Em 1999, Saral Sarkar escreveu um livro intitulado Eco-socialism or Eco-capitalism?, com o qual pretendia alcançar um objetivo semelhante. Sarkar alegava que era muito difícil imaginar um futuro ecossocialista: “e isso também não é urgente para nós. Para nós, o período de transição é mais importante”. Para Sarkar, havia uma diferença significativa entre o ecossocialismo durante a transição e o modelo acabado de uma sociedade ecossocialista: a princípio, um Estado forte seria necessário para assegurar um recuo planejado e ordenado, após o qual o Estado poderia ser gradualmente democratizado e, quando apropriado, desmantelado.
Lawrence e Laybourn-Langton não oferecem teorias de transição explícitas, contudo, fica a impressão de que a democracia não é um subproduto derivado da transição, antes sim parte integrante do processo. Inspirando-se no grande ambientalista Murray Bookchin, o foco deles está no aprofundamento da democracia: “ao criar benefícios materiais tangíveis, e promover novas formas de engajamento democrático, os comuns[5] do século XXI podem prefigurar transformações sistêmicas ainda maiores”.
No último capítulo, Lawrence e Laybourn-Langton oferecem alguns poucos pensamentos preliminares sobre a estratégia ecossocialista, afirmando que precisamos tanto das estratégias “de cima para baixo” como das “de baixo para cima”. Esta é a parte menos convincente do livro.
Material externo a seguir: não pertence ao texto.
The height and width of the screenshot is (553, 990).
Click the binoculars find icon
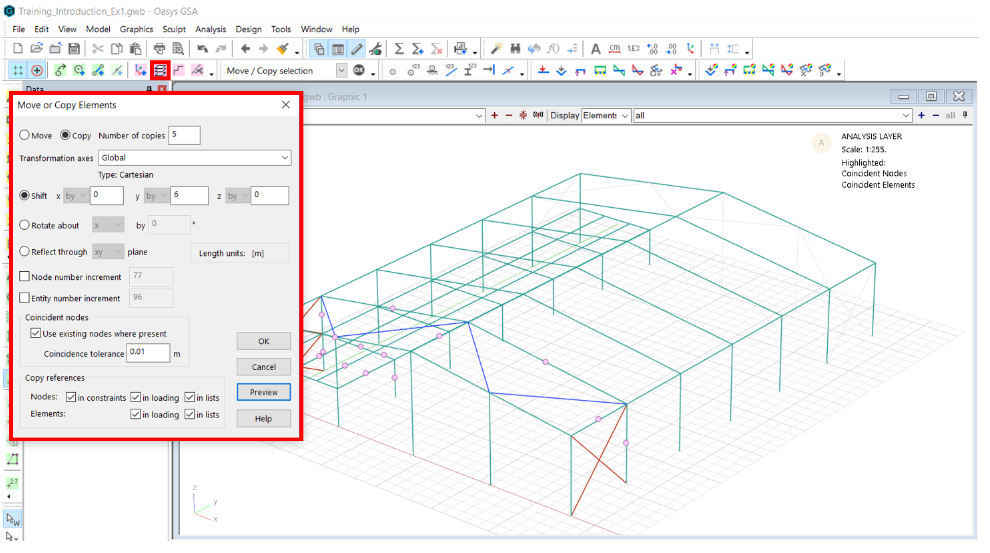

Em certo momento, eles comparam uma futura transformação ecossocialista ao processo de neoliberalização sob Margaret Thatcher – uma tentativa de nos fazer entender a magnitude da coisa, mas o exemplo é pouco convincente.
Para que surja uma nova estratégia, insistem, precisamos de cinco componentes centrais, a saber, uma visão alternativa do futuro, um antagonismo construtivo ao capital, um claro senso de coalizão, uma evidência demonstrável da alternativa e uma estratégia clara de priorização. Planet on Fire é o primeiro dos cinco aspectos indicados, uma visão essencial do futuro que, espero, tenha um enorme impacto no socialismo contemporâneo.
O desafio à frente é imenso. Como os autores observam já no primeiro capítulo: “Há poucos exemplos históricos, possivelmente nenhum, de sociedades que empreenderam com sucesso uma ação tão fundamental e transformadora em tão pouco tempo”. O caminho à frente é perigoso e incerto. Assim, levemos adiante este manifesto e todos os manifestos que vieram antes dele. Aprendamos com os movimentos de resistência no Sul Global e sejamos humildes em nossa resposta; muitas destas ideias já estão circulando há séculos e são baseadas em conhecimentos antigos conservados por comunidades indígenas.
Por tanto tempo quanto os seres humanos vêm caminhando sobre a Terra, estas ideias têm existido. Agora precisamos iniciar a urgente tarefa de organizar, mobilizar e tomar o poder. Temos o manifesto, é hora de falarmos de estratégia.